Au cours de la première moitié du XVème siècle, Yolande d’Aragon exerce un rôle important dans la politique de l’« Empire » angevin, de la France, et de l’Aragon.

Martin Ier d’Aragon

Elle est la dernière fille encore vivante du roi Jean Ier d’Aragon (qui n’a pas d’héritier mâle). En 1407, après la mort de sa sœur aînée Jeanne d’Aragon (1375-1407), comtesse de Foix (fille d’un premier mariage de son père Jean 1er avec Marthe d’Armagnac), Yolande réclame le trône d’Aragon.

Ferdinand d’Antequera

Cependant, à cette époque, les lois de succession en Aragon et à Barcelone ne sont pas bien établies, et penchent plutôt en faveur des héritiers mâles. C’est ainsi que Martin 1er d’Aragon (oncle de Yolande et frère cadet de son père Jean 1er) hérite de la couronne d’Aragon.

En 1410, Martin meurt sans descendance. Pour lui succéder, les Etats d’Aragon élisent comme nouveau roi Ferdinand 1er d’Antequera (le second fils d’Éléonore d’Aragon, reine de Castille, sœur de Jean 1er et de Martin 1er).

Le fils aîné de Yolande, Louis III d’Anjou (1403-1434), duc de Calabre, est le prétendant angevin. Sa revendication au trône s’appuie sur le « Pacte de Caste », selon lequel Yolande et ses fils se considèrent comme les seuls héritiers. Dès lors ils utilisent le titre de « roi d’Aragon ».

Le Compromis de Caspe de 1412.

Il représente l’éminente assemblée tenue à Caspe, dans le royaume d’Aragon, et composée de neuf notables : trois représentant les États d’Aragon, trois de Valence, et trois de Catalogne. Ils ont pour mission de choisir lequel des prétendants à la Couronne d’Aragon succéderait au roi Martin Ier l’Humain, mort sans descendance.

Suite à cet héritage, Yolande sera appelée « reine de quatre royaumes ». Ces royaumes sont ceux de Sicile, de Jérusalem, de Chypre et d’Aragon.

René d’Anjou (1409-1480), dit « le bon roi René », le fils de Yolande d’Aragon, sera choisi comme héritier par le cardinal-duc de Bar. Par la suite, il deviendra par mariage duc consort de Lorraine.

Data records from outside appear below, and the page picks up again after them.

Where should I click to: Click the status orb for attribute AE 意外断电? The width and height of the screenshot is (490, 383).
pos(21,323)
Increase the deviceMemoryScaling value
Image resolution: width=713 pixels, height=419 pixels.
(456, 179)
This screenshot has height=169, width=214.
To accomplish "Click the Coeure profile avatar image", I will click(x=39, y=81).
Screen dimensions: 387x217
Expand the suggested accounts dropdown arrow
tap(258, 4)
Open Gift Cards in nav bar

LA FRANCE ET LA MAISON D’ANJOU

Blason du duché d’Anjou

Les territoires de Yolande d’Aragon et sa famille comprennent en France les fiefs d’Anjou ; ils possèdent sans controverse la Provence et l’Anjou, le Maine, la Touraine et le Valois.

La Maison d’Anjou-Provence est issue en droite ligne d’un des fils de Jean le Bon, Louis 1er d’Anjou. Elle représente donc une des branches parallèles de la dynastie royale des Valois.

 

YOLANDE D’ARAGON, GRANDE DAME DE LA GUERRE DE CENT ANS.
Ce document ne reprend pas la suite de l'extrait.